DiaryINDEX|
past|
will
2017年08月20日(日) |
Lascia ch'io pianga |
料理はひとりでも大鍋でわっしわっしと大量に作るのが好きだったが、そうすると1週間くらはそのアレンジした料理なんかも考えて過ごさなければならなかった。家族が人間3人、猫2匹、犬1匹になったらそれをしても翌日はまた違う物を作れるのはいいものだ。クロエちゃんは新居では水道水を飲むのを拒んで天然水のみ受け付けるという変化があったが、食欲も戻ったし、慣れてしまったら屋根の上を散策し、屋根裏部屋へ上りひっそり昼寝をし、段差の多いこの家の暮らしをけっこう楽しんでいる。上下運動の好きな猫にとってこんな魅力的な家はないだろう。
ゴーヤチャンプルのコツ発見。ごま油をふんだんに大量に熱して、強火でゴーヤと豆腐をまるで半分揚げるかのようにちょっと焦げるまで炒める。味付けは塩。仕上げにかつをぶしをひとつかみ、醤油をさっと一筋。火を止める。
沖縄版の野菜炒めといった認識でいつもあり合わせで適当に作っていて、毎度どこか改善の余地があるような気がしていたのだが、とある料理の本にはっと目を見張るレシピがあったので忠実にやってみた。これだ、大量のごま油と強火。
昨夜スタジオを借りてやる恒例の音楽の会へ行った。この会が発足してから4年ほど、一度も欠かさず参加してきた。とっても好きな会でメンバーの方々ともそれなりに打ち解けていたので、もう当分は参加できないとなると寂しかった。大雪の日にコンサートのもぎりのボランティアに駆け付けたこととか、渋谷で行われたメンバーのリサイタルの後、みんなで学生向けのような安い居酒屋で鍋を囲んだことなど、多々思い出がある。しかし日頃仕事やら私生活やらで世界中をうろうろしている人が多いので、いつかフランスまで訪ねてきてくれそうな気もしている。
同じく発足当時からのメンバーで特に仲良くしていたフランス人の男の子にフランス暮らしのアドバイスが欲しいと仰いだ。
「なにがあっても怒らないこと」
だそうだ。お役所仕事や社会の仕組み、こういうことにいちいち腹を立てるとフランス暮らしは身が持たないらしい。
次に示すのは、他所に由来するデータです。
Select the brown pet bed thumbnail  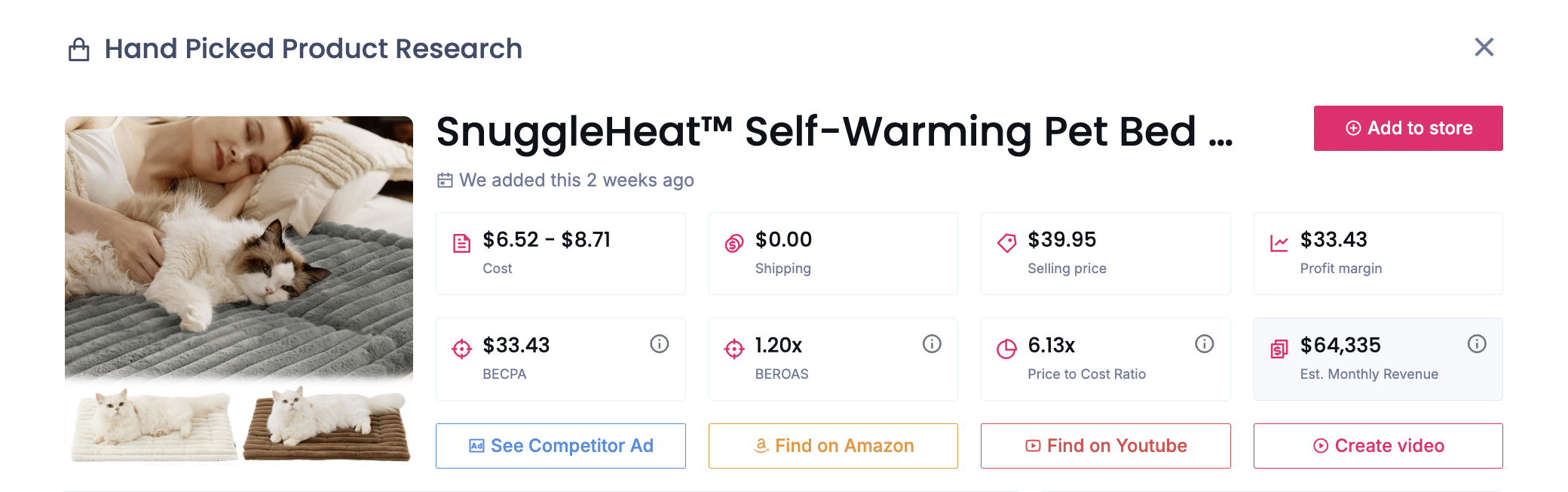(326, 424)
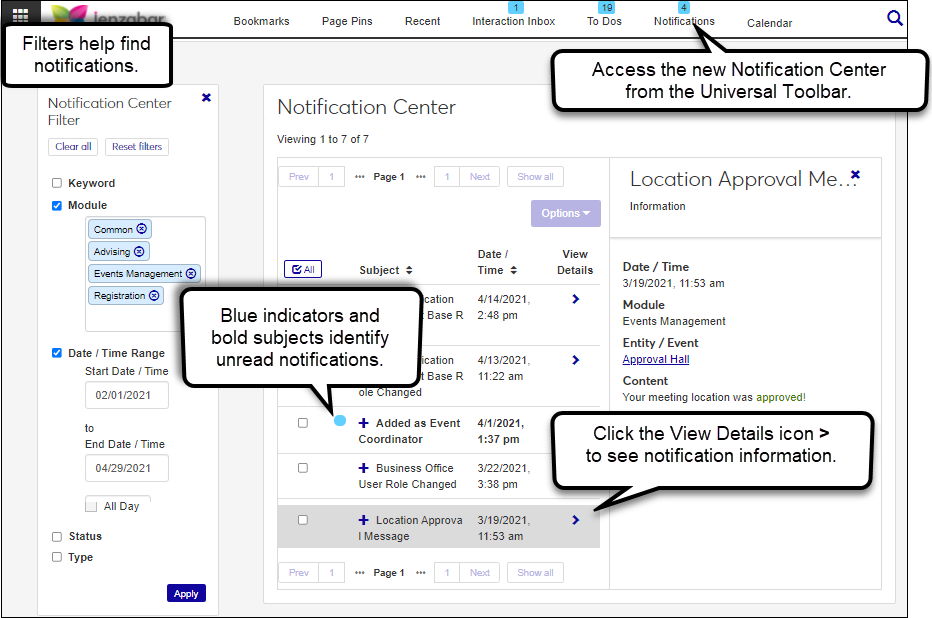
Task: Remove the Events Management filter chip
Action: point(189,273)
昨夜はドイツ系サウスアフリカンのメンバーの娘さんが来た。ドイツの大学へ行っているそうで夏になると両親のいる日本に帰国してひょっこり顔をだす。日本人とのハーフの世にも美しい女の子なのだが、話しても20歳そこそこと思えないほど聡明だ。少ない予算であれこれ旅したヨーロッパの町の話はとても面白かった。イタリアのオペラを習っていると聞いたので、強くリクエストし、その歌声を聞くことができた。
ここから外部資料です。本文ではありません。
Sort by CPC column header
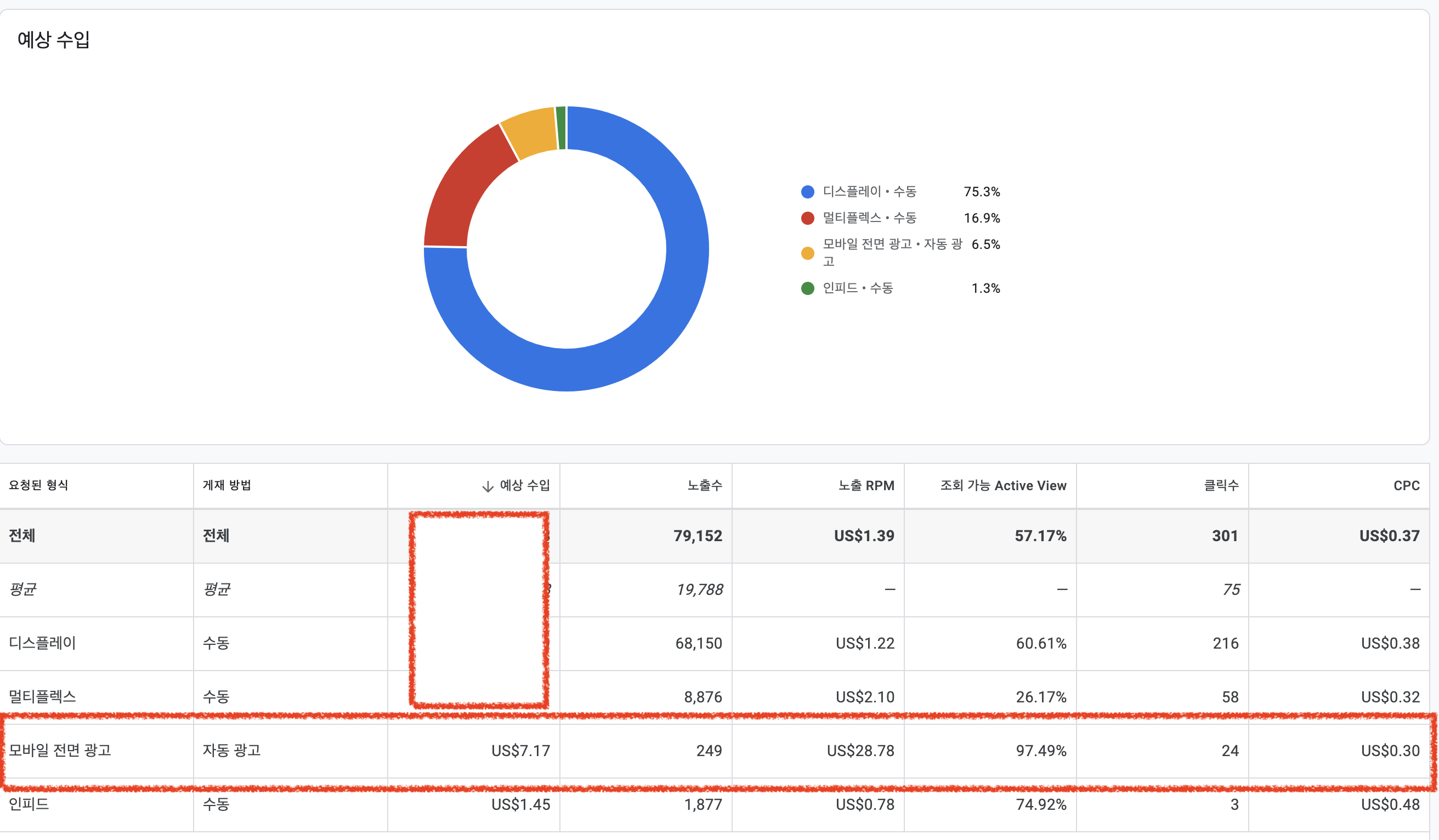Viewport: 1439px width, 840px height. 1406,485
彼女がピアノの横に立ちヘンデルの"Lascia ch'io pianga"を歌い始めると場は一揆に静まり返った。映画カストラートで歌われていた。悲痛な魂をやさしく鎮めてあげるかのように聞こえる歌だ。本当に美しかった。彼女が歌い上げると拍手喝采だった。最後にこんな素敵な歌を聞けて幸せだった。